Text extract ->
+-------+

Buying online isn't just for those who don't care about how their instruments sound. It's also for those who have no choice in the matter. At least there are some online retailers who understand the online barrier and try to provide that corner store service.

The potential store owner can't open the store, and the potential customer can't buy because the store doesn't exist. And when a store does open, they just have the same crap for the same prices that everyone else does.

The problem, well, one of the problems, reduced to its lowest terms, is that in this environment, no one wants to take a risk. Understandable of course. So if a new business plan goes ahead, it'll be just like every other moderately successful plan, a store selling the same crap as everyone else, kind of removing competitive advantage from the equation. The one who takes a risk and is innovative will be the one to succeed before all others. BUT, that doesn't mean that yours is the shop to win that risk.

+-------+

Given data ->
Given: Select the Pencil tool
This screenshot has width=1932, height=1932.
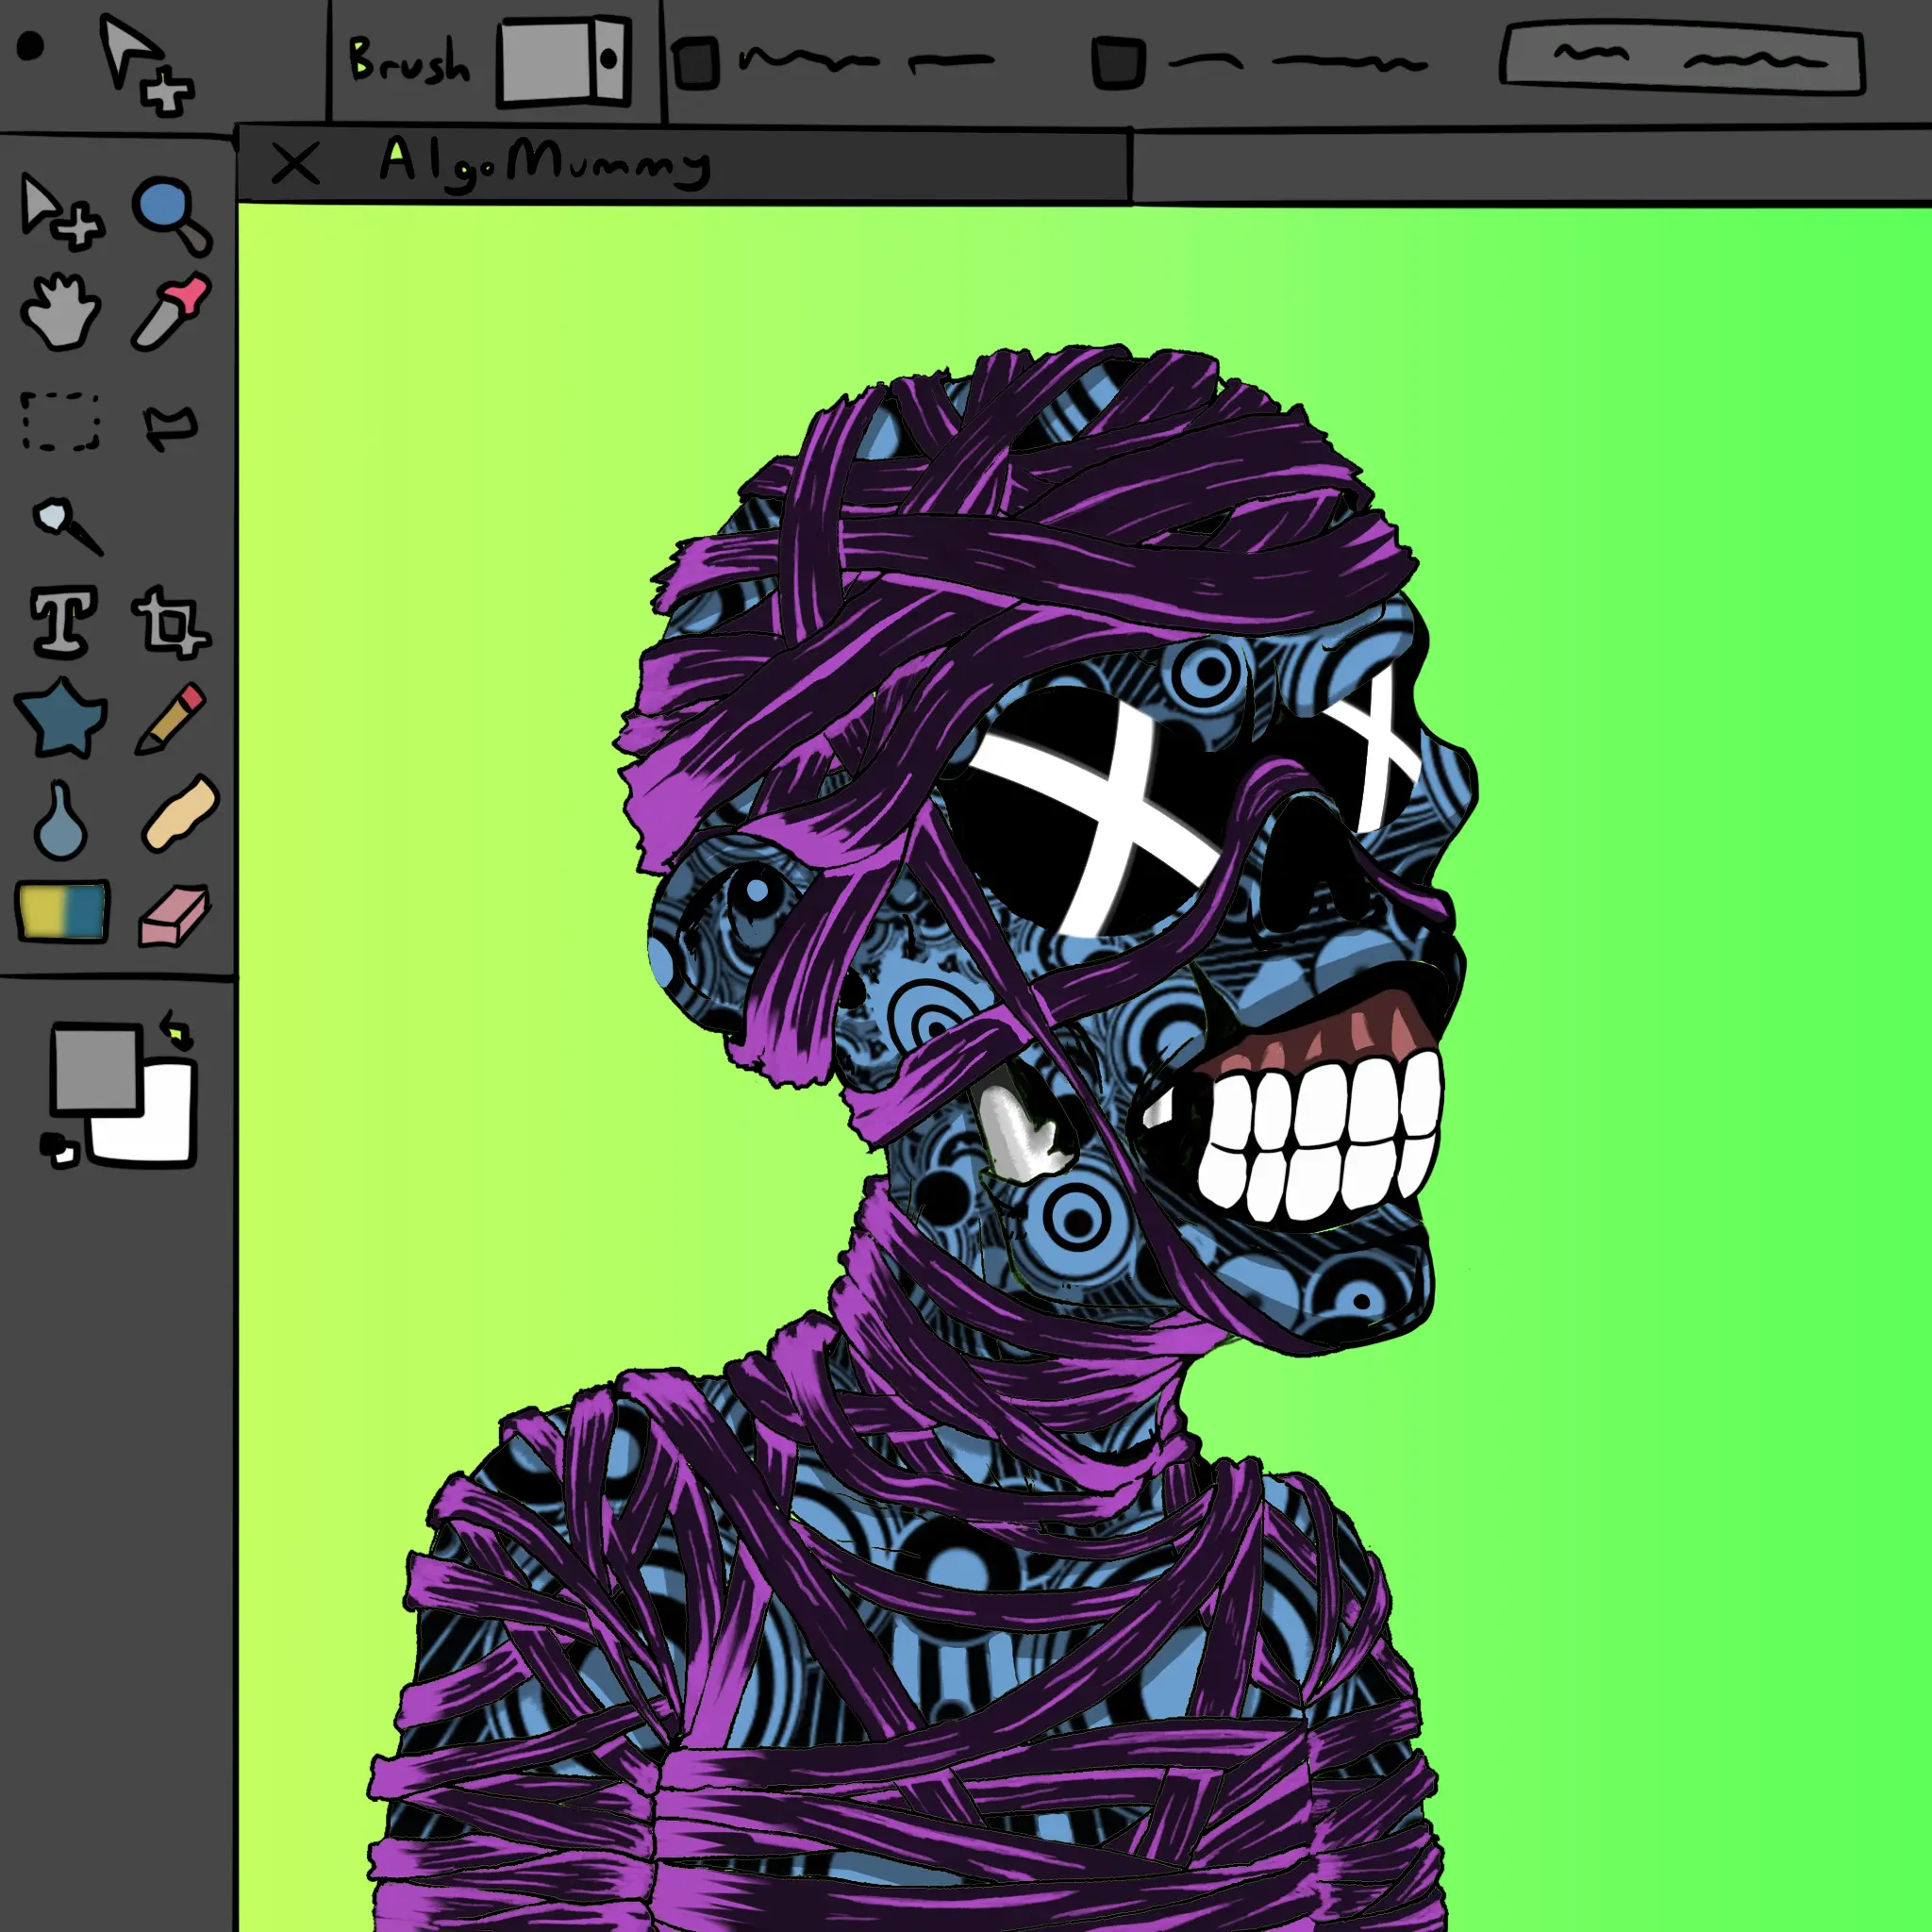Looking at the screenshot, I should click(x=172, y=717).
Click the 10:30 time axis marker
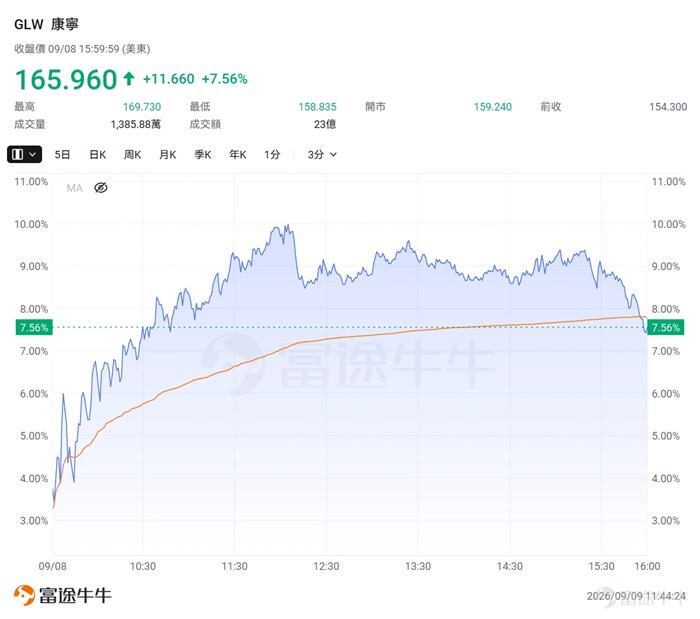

+-------+

Write what comes next in the text about buying instruments online, picking up right after its last sentence. The data isn't needed here.

itsme
01-13-2012, 05:09 PM
Buying online isn't just for those who don't care about how their instruments sound. It's also for those who have no choice in the matter. At least there are some online retailers who understand the online barrier and try to provide that corner store service.
Totally agree with you. Even in Los Angeles, choices are pretty limited. I hear McCabe's in Santa Monica is decent for ukes these days (haven't been there in years and wasn't looking at ukes when I was), but it'll cost me 2 gallons in gas (close to $10 these days) just to go there and back, and the drive certainly isn't worth it just to buy a set of strings at a higher price /lesser selection than I could find online, plus tax.

Ukulele JJ
01-13-2012, 05:27 PM
My advice, for what it's worth, since you asked:

Do not go into debt to start a business. Just don't. Start small, with what you can afford, and plow the profits back in.

Check to see if there's a local chapter of SCORE in your area.

Realize that owning and running a business if often a completely different skill set from the thing that you're starting the business for. It's not enough to have a passion for ukes, or be good at playing ukes. You have to be good at the business stuff. I think that one thing trips up more entrepreneurs than anything else.

Read some books. A lot of books. Every book your library has on the subject of starting and running a business, and on marketing, and on selling, and on managing. Then hop on Amazon and buy some more to read.

Good luck!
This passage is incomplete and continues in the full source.